Stated goal — Write out every line of the material below word for word, leaving out the pictures.

☆ ☆ ☆

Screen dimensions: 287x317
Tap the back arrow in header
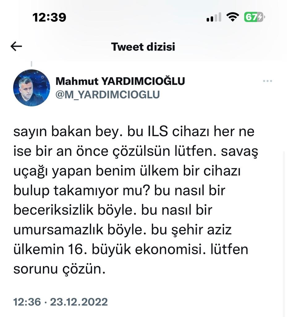coord(16,46)
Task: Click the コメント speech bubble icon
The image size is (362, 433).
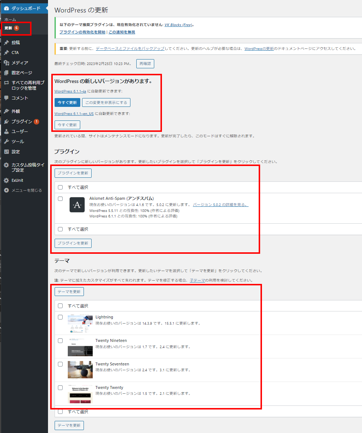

☆ ☆ ☆

Reply to the exercise —
Screen dimensions: 287x317
Tap the back arrow in header
coord(16,46)
Task: Click the コメント speech bubble icon
The image size is (362, 433).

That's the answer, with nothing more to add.